We expect the programs of Global Campus to account for a large percentage of our revenue for the foreseeable future. Any decline in reputation or changes in policies of Global Campus could adversely affect its student enrollment and its overall financial and operating results, which could materially impact us. Furthermore, Global Campus has the right to terminate the Services Agreement early if certain conditions apply. If Global Campus were to terminate or not renew its relationship with us, or if certain of the programs with Global Campus were to materially underperform for any reason, it could negatively affect our reputation, revenue and future operating results.
We face litigation and legal proceedings that could have a material adverse effect on our revenues, financial condition, cash flows and results of operations.
We are subject to lawsuits, investigations and claims covering a wide range of matters. We are the subject of complaints alleging violations of various laws including, but not limited to, federal securities laws, and the California State Attorney General. These and other legal proceedings could cause us to incur significant defense costs, are disruptive to our normal business operations and could damage our reputation and adversely affect our stock price. An adverse outcome of any legal proceeding could result in monetary losses or restrictions on our business, which could have a material adverse effect on our revenues, financial condition, cash flows and results of operations.
On March 7, 2022, the Superior Court of the State of California, County of San Diego, or the Court, issued a Statement of Decision in favor of the Attorney General of the State of California, or the California Attorney General, in an action brought by the California Attorney General alleging we, and our previous subsidiary, Ashford University, LLC, or Ashford, among other things deliberately misled Ashford students and falsely advertised Ashford’s academic programs.
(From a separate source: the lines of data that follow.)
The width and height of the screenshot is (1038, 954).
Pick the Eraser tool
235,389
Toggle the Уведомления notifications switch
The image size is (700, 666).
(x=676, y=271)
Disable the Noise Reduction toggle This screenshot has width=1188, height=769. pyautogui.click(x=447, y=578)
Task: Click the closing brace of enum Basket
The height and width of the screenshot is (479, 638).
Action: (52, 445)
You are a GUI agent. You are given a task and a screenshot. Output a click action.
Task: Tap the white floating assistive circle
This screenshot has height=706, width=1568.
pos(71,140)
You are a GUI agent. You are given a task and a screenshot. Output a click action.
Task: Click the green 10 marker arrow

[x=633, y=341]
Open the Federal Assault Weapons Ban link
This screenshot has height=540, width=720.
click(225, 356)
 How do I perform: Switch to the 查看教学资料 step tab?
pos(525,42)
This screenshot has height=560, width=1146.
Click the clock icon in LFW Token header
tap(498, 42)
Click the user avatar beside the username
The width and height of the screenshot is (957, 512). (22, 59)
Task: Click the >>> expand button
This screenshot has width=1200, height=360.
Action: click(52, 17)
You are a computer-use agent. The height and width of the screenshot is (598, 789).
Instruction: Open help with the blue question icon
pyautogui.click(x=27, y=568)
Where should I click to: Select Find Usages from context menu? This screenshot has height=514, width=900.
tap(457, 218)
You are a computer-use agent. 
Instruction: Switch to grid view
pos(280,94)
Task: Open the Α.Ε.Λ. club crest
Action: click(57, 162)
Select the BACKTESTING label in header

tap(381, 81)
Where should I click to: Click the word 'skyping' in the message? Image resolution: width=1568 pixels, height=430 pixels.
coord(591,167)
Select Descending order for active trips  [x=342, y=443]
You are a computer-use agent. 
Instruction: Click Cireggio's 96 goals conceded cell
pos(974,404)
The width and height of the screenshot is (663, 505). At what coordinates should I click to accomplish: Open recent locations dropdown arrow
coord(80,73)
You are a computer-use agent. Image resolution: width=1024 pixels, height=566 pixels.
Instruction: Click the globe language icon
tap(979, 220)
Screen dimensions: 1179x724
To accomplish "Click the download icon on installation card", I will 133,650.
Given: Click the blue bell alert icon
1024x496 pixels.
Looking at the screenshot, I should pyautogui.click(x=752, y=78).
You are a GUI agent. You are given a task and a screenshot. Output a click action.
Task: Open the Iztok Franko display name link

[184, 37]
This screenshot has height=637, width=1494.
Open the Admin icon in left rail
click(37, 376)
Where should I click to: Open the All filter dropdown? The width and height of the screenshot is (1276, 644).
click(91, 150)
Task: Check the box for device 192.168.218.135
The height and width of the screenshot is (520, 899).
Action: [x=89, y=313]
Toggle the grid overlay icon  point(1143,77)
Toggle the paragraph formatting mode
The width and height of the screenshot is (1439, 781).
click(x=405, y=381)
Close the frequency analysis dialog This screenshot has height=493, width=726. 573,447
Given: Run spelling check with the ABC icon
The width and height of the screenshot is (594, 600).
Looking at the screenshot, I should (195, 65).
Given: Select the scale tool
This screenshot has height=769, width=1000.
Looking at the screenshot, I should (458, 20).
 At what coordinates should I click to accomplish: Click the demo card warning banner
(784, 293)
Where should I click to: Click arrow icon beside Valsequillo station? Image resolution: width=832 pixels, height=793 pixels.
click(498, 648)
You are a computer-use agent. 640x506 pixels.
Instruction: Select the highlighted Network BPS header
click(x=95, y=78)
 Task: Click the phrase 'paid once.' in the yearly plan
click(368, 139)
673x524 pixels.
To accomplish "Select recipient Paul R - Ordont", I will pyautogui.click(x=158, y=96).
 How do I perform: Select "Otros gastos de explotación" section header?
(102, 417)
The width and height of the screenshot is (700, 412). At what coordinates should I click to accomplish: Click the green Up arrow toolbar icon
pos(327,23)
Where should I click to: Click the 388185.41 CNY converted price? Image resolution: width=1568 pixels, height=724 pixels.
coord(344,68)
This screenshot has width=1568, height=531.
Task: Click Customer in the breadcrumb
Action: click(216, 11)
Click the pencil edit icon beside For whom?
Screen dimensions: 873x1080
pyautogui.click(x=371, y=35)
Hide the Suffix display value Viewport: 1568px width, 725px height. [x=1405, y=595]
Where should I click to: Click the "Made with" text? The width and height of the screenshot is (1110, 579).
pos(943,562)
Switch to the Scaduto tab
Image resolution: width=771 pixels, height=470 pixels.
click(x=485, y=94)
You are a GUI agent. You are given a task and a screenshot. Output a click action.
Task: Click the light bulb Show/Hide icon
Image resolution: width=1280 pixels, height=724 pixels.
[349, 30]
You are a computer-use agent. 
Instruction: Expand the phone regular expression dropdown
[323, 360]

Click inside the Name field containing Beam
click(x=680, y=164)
Ashford no longer exists and we are responsible for Ashford’s portion of the liability under this matter. The Court ordered us to pay $22.4 million in statutory penalties but denied the California Attorney General’s demands for restitution and injunctive relief. We are currently considering all options available to us related to the Statement of Decision. On April 7, 2022, we filed a motion for a new trial and/or to set aside and vacate the judgement, which is currently set for a hearing on May 13, 2022. Regardless of the ultimate outcome, this decision could have a material adverse effect on our reputation and financial condition.
For additional information regarding current material legal proceedings involving us and our subsidiaries, see Note 19, “Commitments and Contingencies” to our consolidated financial statements included elsewhere in this report.
We may need to raise additional funding, which may not be available on acceptable terms, or at all. If such financing is not available or not available on terms acceptable to us, it could adversely affect our ability to continue operations.
We assess going concern considerations in accordance with Accounting Standards Update (“ASU”) 2014-15, “Disclosures of Uncertainties about an Entity's Ability to Continue as a Going Concern,” as to whether there is substantial doubt about the ability to continue as a going concern for a period of one year after the date that our financial statements are issued.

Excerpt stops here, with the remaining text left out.